I’m pregnant and I think that ZIKA could have given me?
Our country is among the countries where there is little control of the Aedes aegypti mosquito, which is the transmitter of Dengue virus, Chikungunya and Zika. In this sense we should be guided in the prevention of the sting of the mosquito.
The symptoms of Zika are very nonspecific and can be confused by other diseases, among the symptoms are fever, malaise, joint pain, rash, and conjunctivitis. However, not all patients are given all the symptoms, so it is difficult to determine the exact diagnosis. There are laboratory tests that must be taken during the symptoms and others afterwards to achieve an accurate diagnosis (PCR-Zika, IgMZika).
It has been described that if the patient gave her the disease she should not get pregnant in the next two months later, it has also been reported that there is a probability of sexual transmission, so if the couple has given the disease they should not have sexual contact without protection for six months.
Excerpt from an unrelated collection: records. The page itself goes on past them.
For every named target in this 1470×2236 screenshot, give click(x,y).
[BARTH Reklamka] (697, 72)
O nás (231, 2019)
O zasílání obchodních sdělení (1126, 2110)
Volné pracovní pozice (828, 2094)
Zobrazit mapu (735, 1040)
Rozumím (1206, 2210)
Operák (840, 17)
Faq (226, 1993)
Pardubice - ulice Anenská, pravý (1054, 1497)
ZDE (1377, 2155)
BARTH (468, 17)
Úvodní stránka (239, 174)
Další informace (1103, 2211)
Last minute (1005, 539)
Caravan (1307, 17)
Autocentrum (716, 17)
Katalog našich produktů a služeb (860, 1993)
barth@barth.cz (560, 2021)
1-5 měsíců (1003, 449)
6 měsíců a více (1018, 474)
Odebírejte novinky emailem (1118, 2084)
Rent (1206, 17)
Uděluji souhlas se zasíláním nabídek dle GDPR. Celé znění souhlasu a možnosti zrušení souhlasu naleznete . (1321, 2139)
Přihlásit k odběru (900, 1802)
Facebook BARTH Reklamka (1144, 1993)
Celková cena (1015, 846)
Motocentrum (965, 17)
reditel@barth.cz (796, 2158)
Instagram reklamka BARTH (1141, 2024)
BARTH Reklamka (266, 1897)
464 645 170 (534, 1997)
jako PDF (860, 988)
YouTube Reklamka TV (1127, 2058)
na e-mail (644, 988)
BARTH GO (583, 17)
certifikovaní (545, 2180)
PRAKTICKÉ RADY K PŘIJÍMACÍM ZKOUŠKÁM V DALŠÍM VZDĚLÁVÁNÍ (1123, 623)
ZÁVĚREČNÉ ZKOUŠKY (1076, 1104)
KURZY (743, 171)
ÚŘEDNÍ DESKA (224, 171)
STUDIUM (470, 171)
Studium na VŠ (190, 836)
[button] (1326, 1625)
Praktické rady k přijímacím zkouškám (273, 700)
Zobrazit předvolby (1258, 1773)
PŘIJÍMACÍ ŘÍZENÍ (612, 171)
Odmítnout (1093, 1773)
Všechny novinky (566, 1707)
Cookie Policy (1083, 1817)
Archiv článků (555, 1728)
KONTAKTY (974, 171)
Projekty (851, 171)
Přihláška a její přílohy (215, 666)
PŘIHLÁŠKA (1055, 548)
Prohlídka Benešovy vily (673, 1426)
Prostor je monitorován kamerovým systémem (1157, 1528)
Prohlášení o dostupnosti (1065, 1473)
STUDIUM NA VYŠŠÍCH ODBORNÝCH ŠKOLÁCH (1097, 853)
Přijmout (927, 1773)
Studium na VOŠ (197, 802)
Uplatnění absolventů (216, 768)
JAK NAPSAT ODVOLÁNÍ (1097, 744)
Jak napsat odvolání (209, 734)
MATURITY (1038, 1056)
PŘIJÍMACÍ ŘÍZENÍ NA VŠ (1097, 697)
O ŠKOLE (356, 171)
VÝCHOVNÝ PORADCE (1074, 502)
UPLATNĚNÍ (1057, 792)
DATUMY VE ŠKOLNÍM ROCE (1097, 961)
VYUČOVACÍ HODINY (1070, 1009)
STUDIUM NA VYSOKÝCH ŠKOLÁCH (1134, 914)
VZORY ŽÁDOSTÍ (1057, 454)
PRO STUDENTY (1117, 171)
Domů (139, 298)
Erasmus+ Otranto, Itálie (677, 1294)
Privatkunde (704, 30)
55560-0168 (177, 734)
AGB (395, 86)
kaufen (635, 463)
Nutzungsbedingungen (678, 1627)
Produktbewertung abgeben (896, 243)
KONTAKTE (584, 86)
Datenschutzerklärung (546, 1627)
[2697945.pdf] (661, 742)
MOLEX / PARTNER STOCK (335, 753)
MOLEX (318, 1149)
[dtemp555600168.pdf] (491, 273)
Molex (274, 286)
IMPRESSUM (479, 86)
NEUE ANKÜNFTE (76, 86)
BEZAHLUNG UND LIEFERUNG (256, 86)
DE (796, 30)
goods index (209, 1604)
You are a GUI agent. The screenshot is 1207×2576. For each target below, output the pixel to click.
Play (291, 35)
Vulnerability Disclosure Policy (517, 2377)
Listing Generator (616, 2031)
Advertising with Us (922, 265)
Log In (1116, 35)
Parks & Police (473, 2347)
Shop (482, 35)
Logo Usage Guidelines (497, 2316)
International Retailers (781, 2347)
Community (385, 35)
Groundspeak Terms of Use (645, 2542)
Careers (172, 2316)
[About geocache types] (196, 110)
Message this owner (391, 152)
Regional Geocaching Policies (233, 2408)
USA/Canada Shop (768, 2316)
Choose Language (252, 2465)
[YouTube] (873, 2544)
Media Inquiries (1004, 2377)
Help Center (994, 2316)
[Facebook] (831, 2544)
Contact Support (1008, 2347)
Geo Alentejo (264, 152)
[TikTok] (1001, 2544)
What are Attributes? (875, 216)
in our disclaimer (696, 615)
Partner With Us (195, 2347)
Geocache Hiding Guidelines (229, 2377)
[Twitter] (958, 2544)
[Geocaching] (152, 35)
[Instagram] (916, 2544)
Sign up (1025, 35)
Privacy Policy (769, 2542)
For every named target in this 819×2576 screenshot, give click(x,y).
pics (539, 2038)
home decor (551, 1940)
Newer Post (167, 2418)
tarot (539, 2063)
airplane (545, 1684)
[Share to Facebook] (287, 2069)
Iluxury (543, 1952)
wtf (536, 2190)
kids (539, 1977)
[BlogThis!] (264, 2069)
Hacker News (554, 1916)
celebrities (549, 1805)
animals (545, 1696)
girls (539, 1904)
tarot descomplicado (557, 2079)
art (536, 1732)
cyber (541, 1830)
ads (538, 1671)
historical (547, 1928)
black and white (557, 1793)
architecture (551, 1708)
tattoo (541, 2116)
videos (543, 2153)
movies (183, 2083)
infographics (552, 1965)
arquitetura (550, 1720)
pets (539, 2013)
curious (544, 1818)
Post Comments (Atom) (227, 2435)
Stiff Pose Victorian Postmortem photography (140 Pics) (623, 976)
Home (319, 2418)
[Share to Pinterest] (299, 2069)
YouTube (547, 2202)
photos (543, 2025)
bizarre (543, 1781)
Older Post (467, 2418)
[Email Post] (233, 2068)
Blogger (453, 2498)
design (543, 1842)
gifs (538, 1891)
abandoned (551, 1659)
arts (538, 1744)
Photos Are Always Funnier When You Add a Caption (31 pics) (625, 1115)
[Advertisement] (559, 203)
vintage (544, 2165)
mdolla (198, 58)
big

If the patient suspects that she gave this disease during the first trimester of pregnancy mainly, you should see your doctor to follow up on your pregnancy. This will consist of establishing if you really have or had the disease, the monitoring of fetal growth and development, and prevention.
If there is a high possibility of having suffered it, the risk of fetal involvement is important, so an ultrasonographic follow-up of the fetal anatomy should be established monthly to establish that cerebral development, cardiac mainly, is adequate.
The use of repellents is important in our environment to avoid stinging the mosquito, you can use repellents containing DEET, picaridin, IR3535, and some of lemon oil with eucalyptus and para-menthane-diol, these are those registered by the US Environmental Protection Agency (EPA).
These should be applied to the exposed skin and on the clothes, do not apply underneath it. Do not apply on cuts, eyes, mouth. Ideally, the skin should be washed after leaving the contact sites with the mosquito.
Although the virus has been detected in breast milk in small quantities, it does not affect the newborn so it can continue breastfeeding as usual.
This is a relatively new disease and we do not have much information about it at the moment. There are no vaccines. So as time goes by they will be changing the management of it. At the moment what we should do is prevention.
You should consult your doctor when presenting the suspicion of the disease.